### Task goal:
All that should be output is the block of lines below from the line with "How do I perform: Focus" to the line with "Screen dimensions: 1125x1041", both included, exactly as written.

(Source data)
________________________

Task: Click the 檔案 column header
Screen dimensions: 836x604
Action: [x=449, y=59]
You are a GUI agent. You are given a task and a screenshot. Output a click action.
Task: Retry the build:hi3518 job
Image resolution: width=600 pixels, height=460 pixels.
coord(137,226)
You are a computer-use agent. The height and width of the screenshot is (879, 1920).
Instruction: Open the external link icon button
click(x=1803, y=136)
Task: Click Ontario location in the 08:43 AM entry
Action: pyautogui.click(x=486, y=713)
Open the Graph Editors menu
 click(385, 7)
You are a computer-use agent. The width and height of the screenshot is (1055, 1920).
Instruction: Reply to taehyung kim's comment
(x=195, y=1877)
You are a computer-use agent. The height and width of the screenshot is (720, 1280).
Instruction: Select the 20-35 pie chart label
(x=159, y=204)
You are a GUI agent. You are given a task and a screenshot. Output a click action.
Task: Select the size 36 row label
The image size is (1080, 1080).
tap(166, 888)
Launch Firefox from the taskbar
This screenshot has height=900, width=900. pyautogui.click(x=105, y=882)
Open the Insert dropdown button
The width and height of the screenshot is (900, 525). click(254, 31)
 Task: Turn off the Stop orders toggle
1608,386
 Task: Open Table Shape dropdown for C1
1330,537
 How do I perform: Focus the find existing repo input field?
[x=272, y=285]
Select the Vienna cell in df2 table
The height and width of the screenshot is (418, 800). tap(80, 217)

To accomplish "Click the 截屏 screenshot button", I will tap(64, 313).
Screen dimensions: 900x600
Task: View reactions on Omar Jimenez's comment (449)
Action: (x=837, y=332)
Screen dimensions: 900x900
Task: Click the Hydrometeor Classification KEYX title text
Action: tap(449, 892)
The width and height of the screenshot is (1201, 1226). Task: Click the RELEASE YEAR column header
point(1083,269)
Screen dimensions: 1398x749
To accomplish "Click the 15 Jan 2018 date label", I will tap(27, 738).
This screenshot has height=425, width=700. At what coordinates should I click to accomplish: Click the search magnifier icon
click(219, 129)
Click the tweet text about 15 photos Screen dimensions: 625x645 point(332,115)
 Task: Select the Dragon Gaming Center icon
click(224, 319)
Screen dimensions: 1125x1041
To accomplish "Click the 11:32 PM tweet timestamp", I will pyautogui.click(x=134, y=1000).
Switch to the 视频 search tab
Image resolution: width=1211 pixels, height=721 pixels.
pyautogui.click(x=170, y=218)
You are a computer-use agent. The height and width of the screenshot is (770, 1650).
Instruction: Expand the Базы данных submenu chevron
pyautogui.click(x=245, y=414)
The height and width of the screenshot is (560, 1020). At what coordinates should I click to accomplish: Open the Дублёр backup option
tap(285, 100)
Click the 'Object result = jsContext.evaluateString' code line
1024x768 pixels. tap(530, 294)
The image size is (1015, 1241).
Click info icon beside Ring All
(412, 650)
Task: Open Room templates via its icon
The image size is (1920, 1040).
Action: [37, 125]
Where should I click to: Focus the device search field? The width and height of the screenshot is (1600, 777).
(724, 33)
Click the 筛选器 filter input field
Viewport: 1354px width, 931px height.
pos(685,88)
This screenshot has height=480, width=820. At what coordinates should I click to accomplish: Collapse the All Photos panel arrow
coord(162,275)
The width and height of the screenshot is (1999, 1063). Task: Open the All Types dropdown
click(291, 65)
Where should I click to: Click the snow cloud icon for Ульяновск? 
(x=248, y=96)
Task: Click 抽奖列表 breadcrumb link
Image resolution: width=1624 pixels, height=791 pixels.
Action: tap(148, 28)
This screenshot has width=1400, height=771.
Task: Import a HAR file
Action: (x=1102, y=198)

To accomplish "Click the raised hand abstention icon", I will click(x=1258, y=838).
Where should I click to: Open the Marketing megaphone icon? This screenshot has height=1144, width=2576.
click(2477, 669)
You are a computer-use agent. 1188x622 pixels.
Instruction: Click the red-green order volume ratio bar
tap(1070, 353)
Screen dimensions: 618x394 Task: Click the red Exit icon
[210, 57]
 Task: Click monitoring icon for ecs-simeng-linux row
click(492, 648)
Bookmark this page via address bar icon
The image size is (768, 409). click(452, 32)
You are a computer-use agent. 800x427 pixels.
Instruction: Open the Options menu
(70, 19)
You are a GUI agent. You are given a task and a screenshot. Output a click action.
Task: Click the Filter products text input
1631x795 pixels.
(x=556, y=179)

________________________

### Answer for the task:
 How do I perform: Focus the find existing repo input field?
[x=272, y=285]
Select the Vienna cell in df2 table
The height and width of the screenshot is (418, 800). tap(80, 217)

To accomplish "Click the 截屏 screenshot button", I will tap(64, 313).
Screen dimensions: 900x600
Task: View reactions on Omar Jimenez's comment (449)
Action: (x=837, y=332)
Screen dimensions: 900x900
Task: Click the Hydrometeor Classification KEYX title text
Action: tap(449, 892)
The width and height of the screenshot is (1201, 1226). Task: Click the RELEASE YEAR column header
point(1083,269)
Screen dimensions: 1398x749
To accomplish "Click the 15 Jan 2018 date label", I will tap(27, 738).
This screenshot has height=425, width=700. At what coordinates should I click to accomplish: Click the search magnifier icon
click(219, 129)
Click the tweet text about 15 photos Screen dimensions: 625x645 point(332,115)
 Task: Select the Dragon Gaming Center icon
click(224, 319)
Screen dimensions: 1125x1041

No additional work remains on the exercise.